For precision in measurement of the image pulse, the vertical resolution of the B-mode image was 97 μm, corresponding to a blood vessel diameter of almost 70 pixels and a variation of almost 7 pixels; the time resolution was 29 ms. It is noted that the graph in Fig. 4 was plotted using cubic spline interpolation for their values. For measurement of PPG, its resolution was 0.15 mV, corresponding to an amplitude of almost 20,000 (3 V), and its time resolution was 5 ms. It is thought that information of higher resolution can be acquired by PPG rather than by image pulse. However, the problem of whether the change in blood vessel diameter correctly reflects that of the pressure has not been sufficiently verified, and thus, this is a problem for future study. It should also be noted that the blood pressure measured by PPG corresponds to the average pressure over the measurement domain in a blood vessel varying between 80 mm Hg and 120 mmHg during a cardiac cycle (see Fig. 7b), whereas the pressure obtained by 2D-UMI simulation is a relative pressure from this average value distributed over the domain with the amplitude on the order of 10 mmHg. Therefore, comparison between the blood pressure with PPG measurement and that of 2D-UMI simulation is not appropriate.

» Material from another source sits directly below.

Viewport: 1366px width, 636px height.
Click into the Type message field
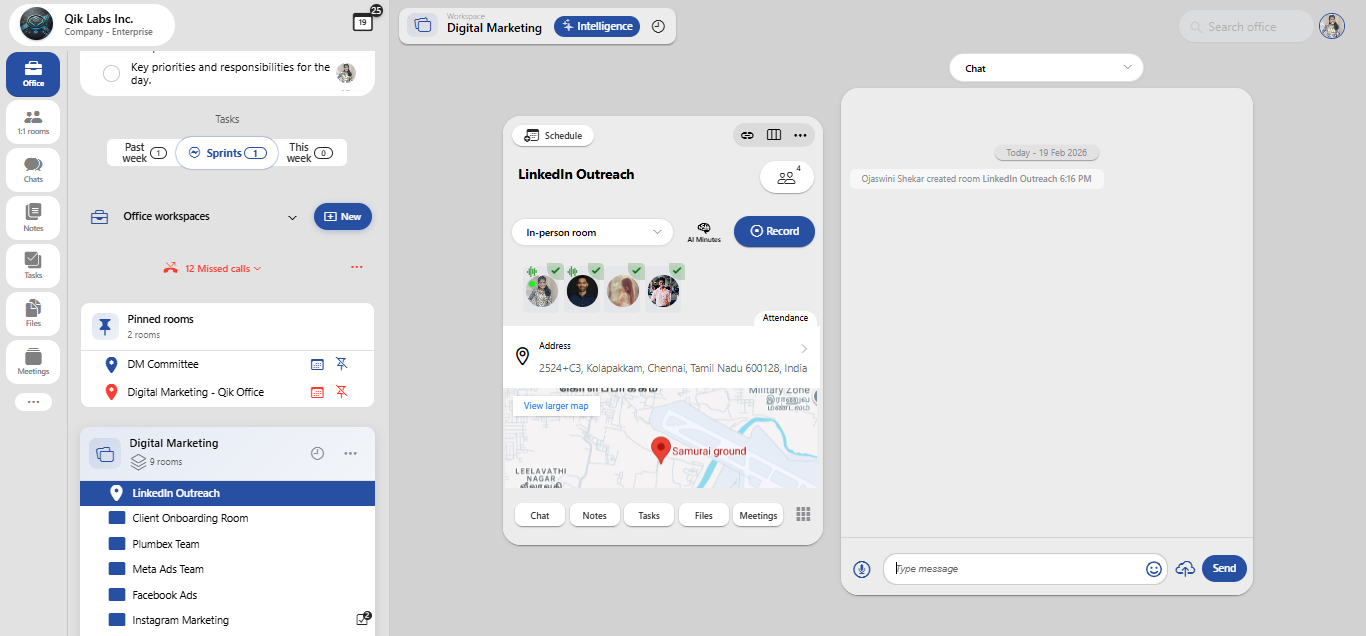[1015, 569]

As limitations of this work, the blood pressure field and other hemodynamic parameters such as pulse wave velocity (PWV), pulse transit time (PTT), and augmentation index (AI) were not discussed because of space limitation. The validity of the present work should be evaluated for more cases in future study. This study also ignored the effect of three dimensionality of blood flow and that of elasticity of blood vessels, which should also be investigated.

5 Conclusion

In this study, a method to clarify the relation between a 2D unsteady blood flow field and forward and backward waves in a carotid artery was investigated. Synchronization between pressure measurement with PPG and flow field analysis with 2D-UMI simulation was achieved with an error of less than 10 ms. As a result of a confirmation experiment on a carotid artery of a healthy volunteer, 2D unsteady blood flow field in the carotid artery was characterized in relation to forward and backward waves. 2D-UMI simulation reproduced the flow field in which the WSS had a maximum at the time of the backward wave superiority in the systolic phase, whereas 2D-O simulation failed to reproduce this feature because of poor reproducibility of velocity distribution. In conclusion, the present method is a potential tool to clarify the relation between 2D unsteady blood flow field and forward and backward waves in a carotid artery.